Method and apparatus for real-time data stamping via datalink and volatile ECM timer/clock

Information

  • Patent Grant
  • 6078873
  • Patent Number
    6,078,873
  • Date Filed
    Thursday, October 2, 1997
    27 years ago
  • Date Issued
    Tuesday, June 20, 2000
    24 years ago
Abstract
A method and apparatus for real-time data stamping via datalink and volatile ECM timer/clock. An engine control module (ECM) includes a volatile time-keeping mechanism, such as time-keeping software code inserted into the ECM software, which is capable of keeping track of elapsed time as long as the ECM microprocessor is powered. The ECM initially sets the volatile time-keeping mechanism with real time (RT) at ECM power up by retrieving the current RT over an attached datalink from a non-volatile RT clock (i.e. a clock that keeps track of time even during ECM power down). Thereafter, the ECM microprocessor may time stamp stored data using RT from the volatile time-keeping mechanism.
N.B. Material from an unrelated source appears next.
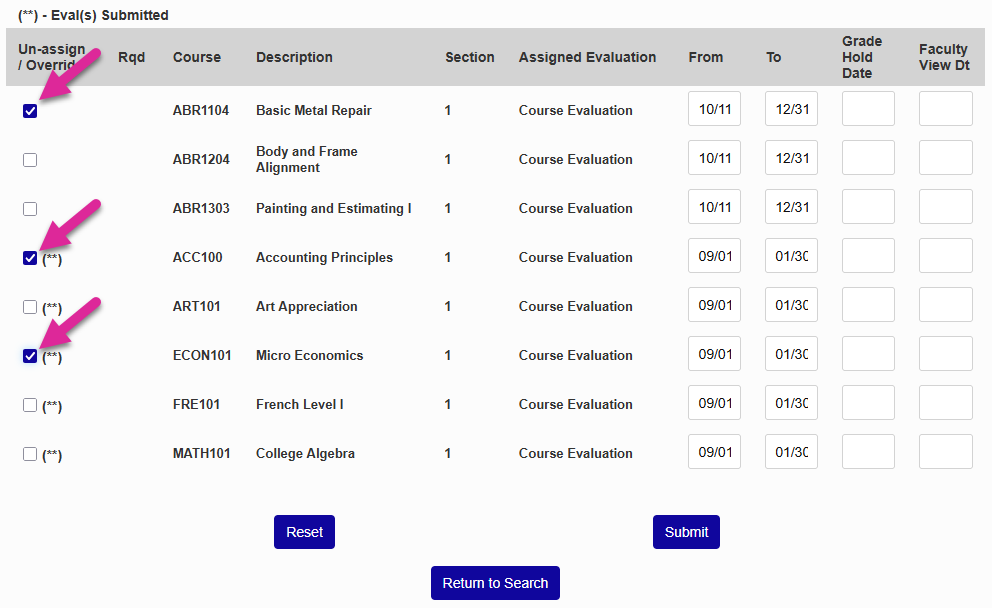Click the To date field for ABR1204
The image size is (992, 608).
coord(791,157)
The present invention thus precludes the need to provide a dedicated RT clock for the ECM, or the need for the ECM to request RT over the datalink every time the ECM wishes to time stamp data to be stored.
Description

TECHNICAL FIELD OF THE INVENTION
The present invention generally relates to engine control modules and, more particularly to a method and apparatus for real-time data stamping via datalink and volatile ECM timer/clock.
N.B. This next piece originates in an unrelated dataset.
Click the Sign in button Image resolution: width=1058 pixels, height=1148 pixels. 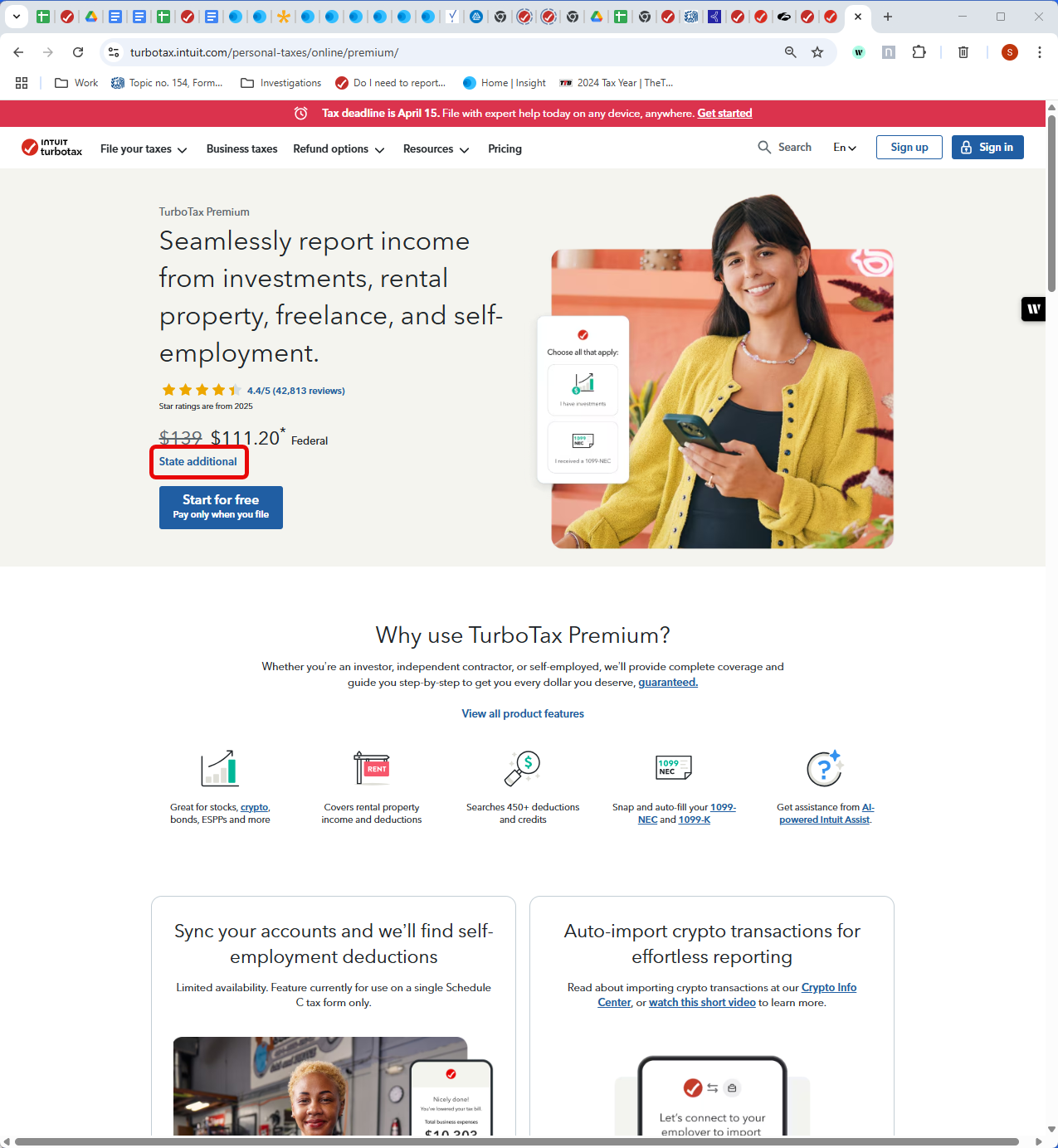click(987, 148)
BACKGROUND OF THE INVENTION
In the field of internal combustion engines, such as those used to power automobiles and trucks, for example, it is common practice to provide some form of electronic engine control module (ECM). Such an ECM may be a single, centralized unit or it may be part of a network of other vehicle controllers coupled by one or more datalinks for sharing of information.
An ECM typically provides electronic control signals to various engine components in order to regulate the operating point of the engine. For example, a typical ECM might provide control signals to the engine fuel injection system and to the electronic ignition system in order to control engine fueling and combustion.
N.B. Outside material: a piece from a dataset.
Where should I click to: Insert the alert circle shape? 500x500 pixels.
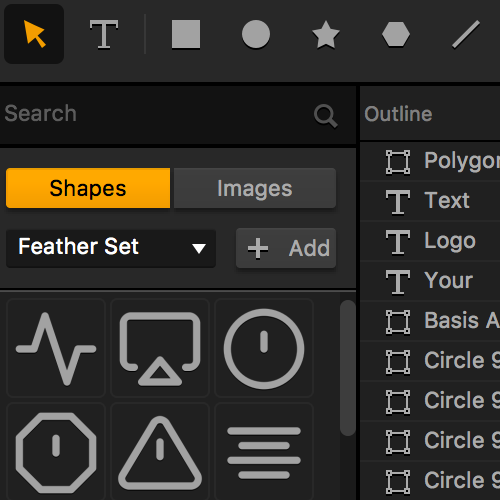click(x=264, y=348)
ECMs are also used to measure and collect information about the engine and/or vehicle. For example, most engine control signals are generated using some form of input from an engine parameter measurement device. Therefore, a fuel injection control signal might be formulated by using a signal from a mass air flow sensor as an input, for example. A typical ECM will monitor many such engine measurement transducers in order to product its various control signal outputs.
In addition to making measurements to be used as inputs for generation of ECM control signals, a typical ECM will also measure and store many pieces of data for later use. For example, it is common for the ECM to store the date and time that maintenance was performed or that a calibration value was changed using a service tool. Additional types of information stored by the ECM include recording of unusual occurrences, such as recording each panic stop made by the driver of the vehicle, the highest speed attained by the vehicle, and the highest temperature experienced by the engine coolant, as well as fault information, such as the values of various engine temperatures and pressures when they are out of tolerance, etc. When the ECM stores each of these pieces of information, it is desirable to "stamp" (i.e. associate) each piece of information with real-time (RT) data. In other words, each piece of stored data has associated with it a record that indicates the date and time relevant to the data (usually either when the data was created, stored and/or when the event occurred which caused the creation of the data).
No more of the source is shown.